#### EXERCISE BRIEF:
Recast the rows from the line containing "You are a GUI" through the end of the rows as a Markdown table with the columns No. and Line, one line per numbered entry, skipping blank lines and leaving out the pictures.
━━ LISTED ENTRIES ━━
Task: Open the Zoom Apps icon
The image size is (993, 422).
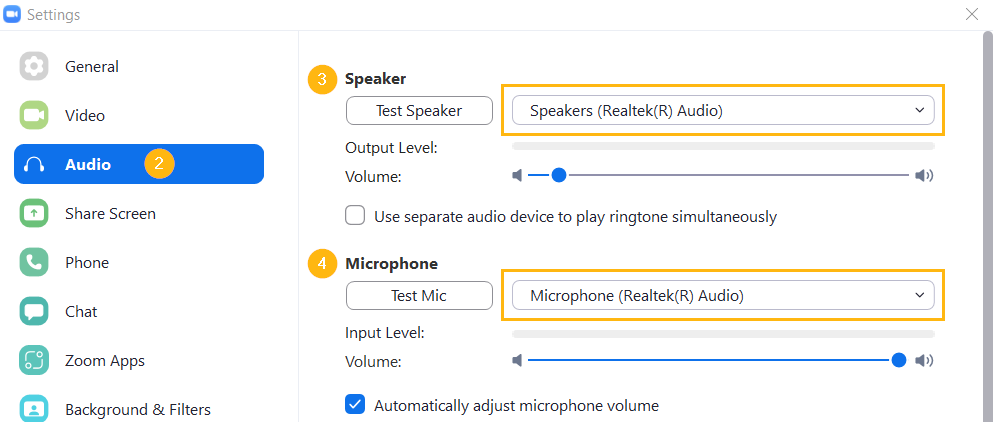Action: click(34, 361)
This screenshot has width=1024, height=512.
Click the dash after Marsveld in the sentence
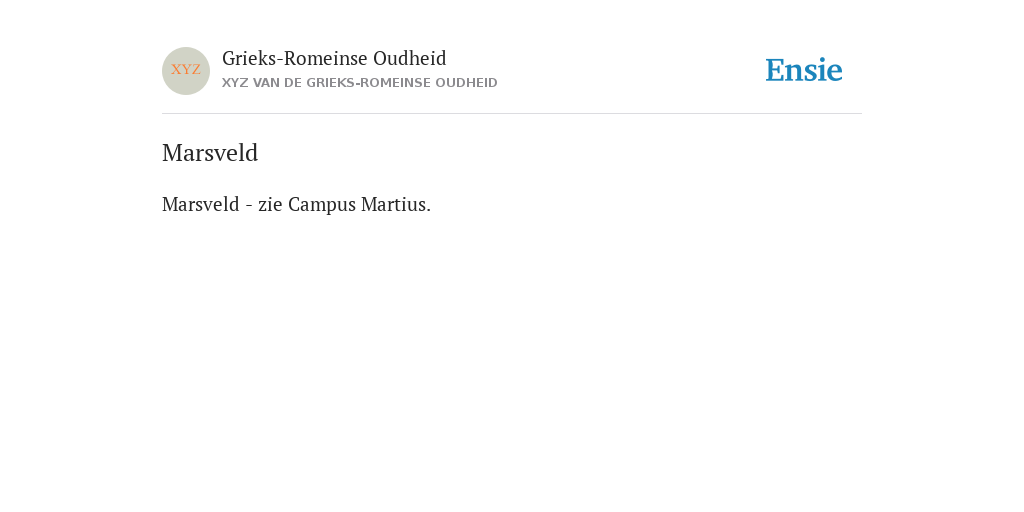pyautogui.click(x=249, y=206)
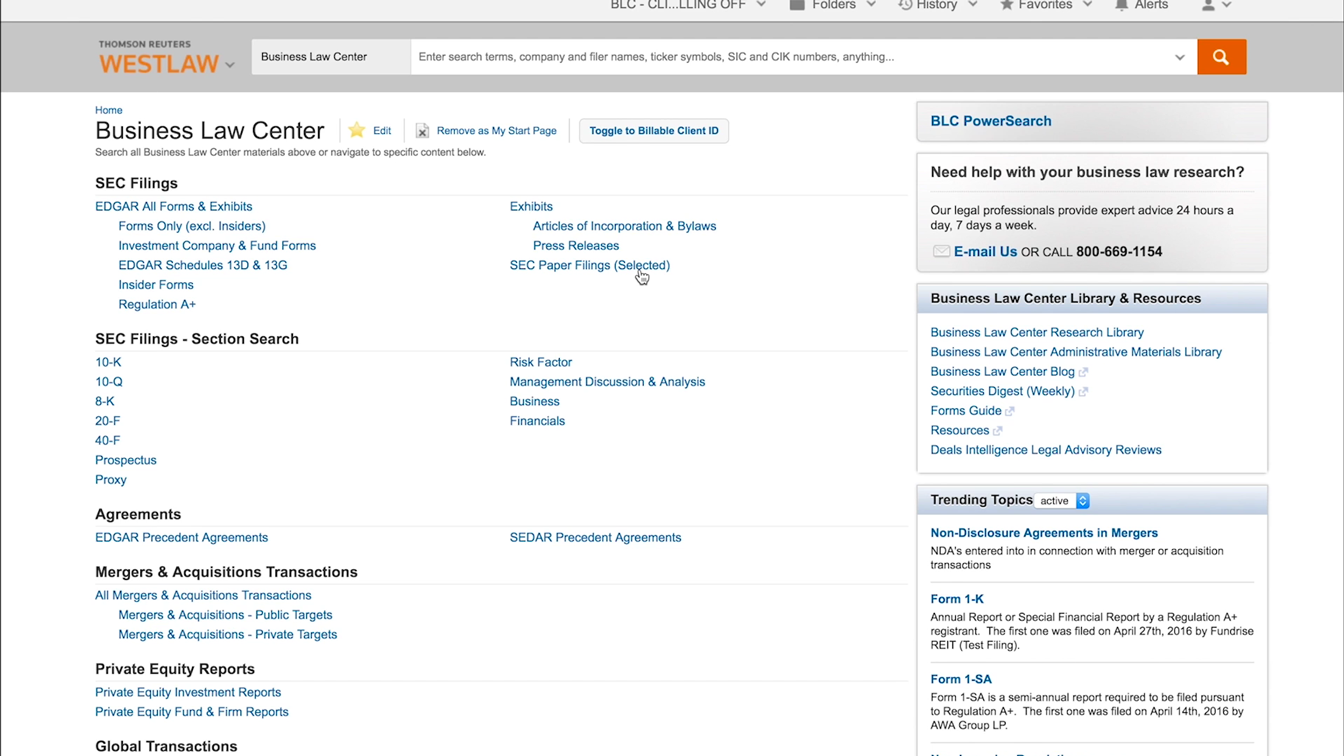The height and width of the screenshot is (756, 1344).
Task: Go to the Home breadcrumb link
Action: pos(108,110)
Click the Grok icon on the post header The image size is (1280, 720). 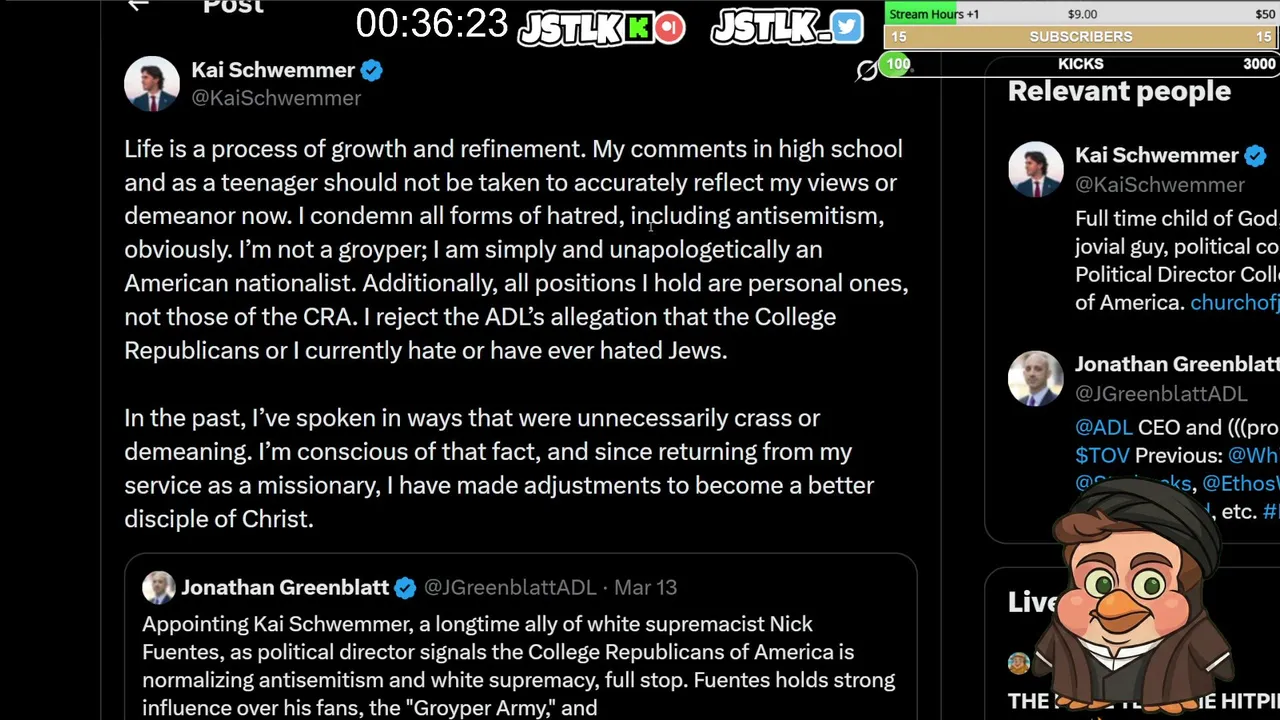(x=866, y=70)
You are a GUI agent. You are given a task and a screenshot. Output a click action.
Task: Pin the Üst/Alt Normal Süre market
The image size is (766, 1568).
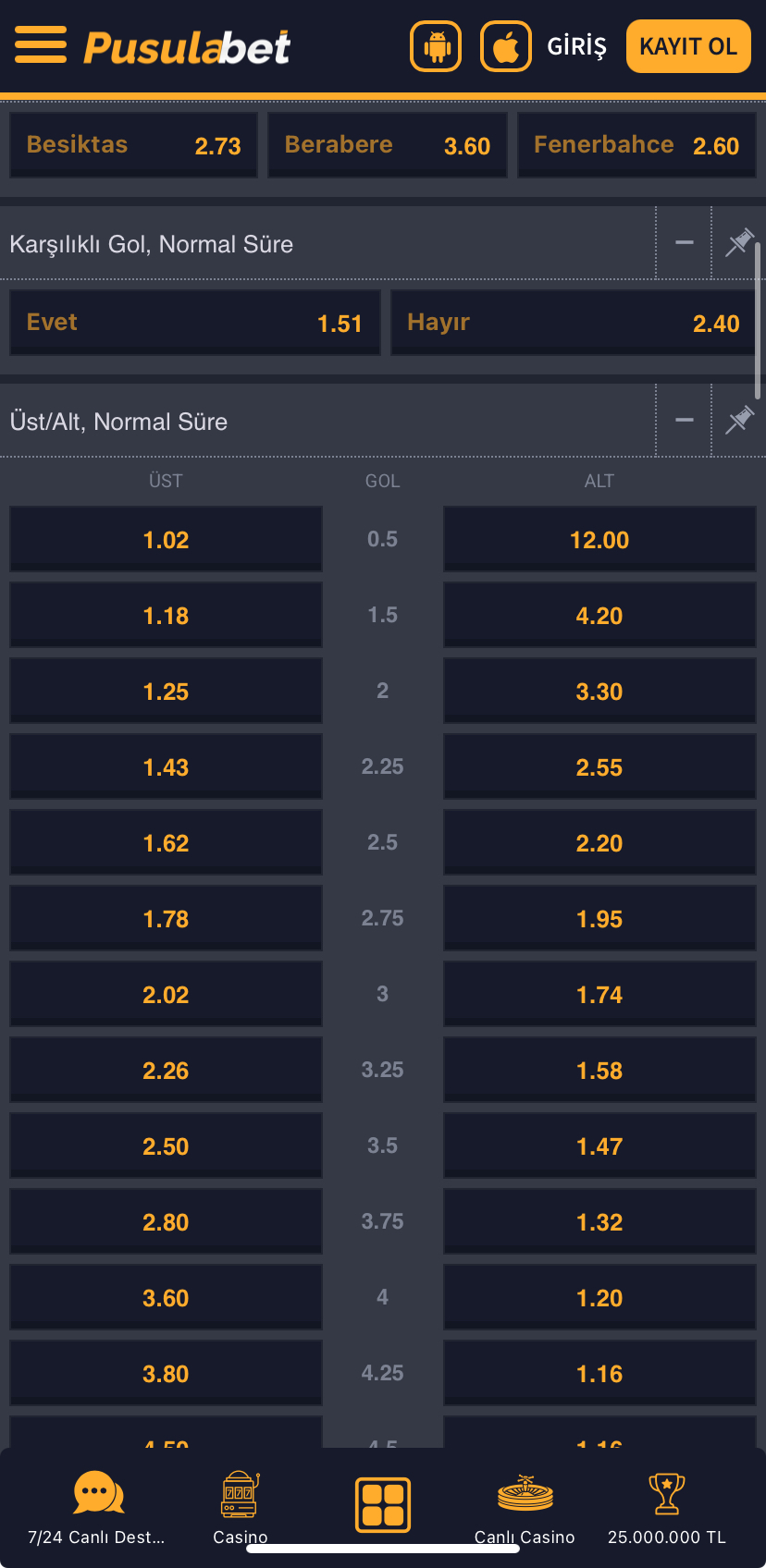click(739, 421)

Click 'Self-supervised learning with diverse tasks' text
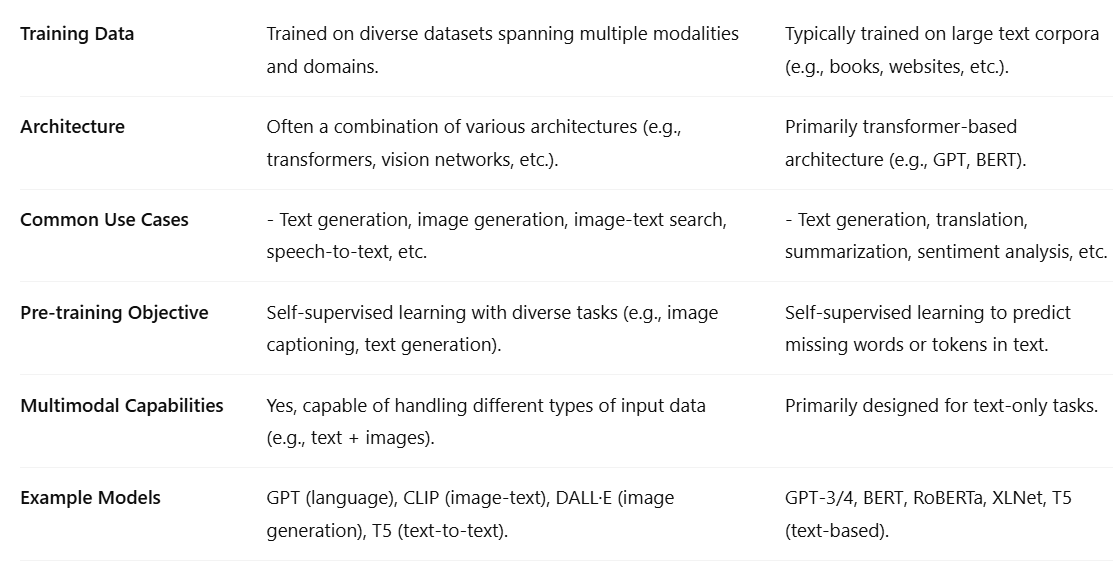[x=442, y=313]
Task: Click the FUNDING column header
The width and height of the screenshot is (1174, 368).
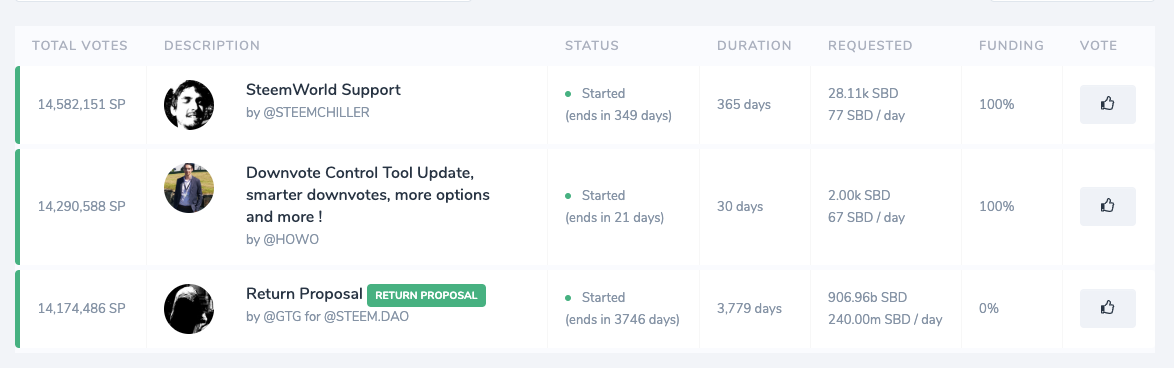Action: 1011,46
━━━
#### SOLUTION FOR THIS PROBLEM:
| No. | Line |
|---|---|
| 1 | You are a GUI agent. You are given a task and a screenshot. Output a click action. |
| 2 | Task: Pin the Üst/Alt Normal Süre market |
| 3 | The image size is (766, 1568). |
| 4 | click(739, 421) |
| 5 | Click 'Self-supervised learning with diverse tasks' text |
| 6 | [x=442, y=313] |
| 7 | Task: Click the FUNDING column header |
| 8 | The width and height of the screenshot is (1174, 368). |
| 9 | Action: 1011,46 |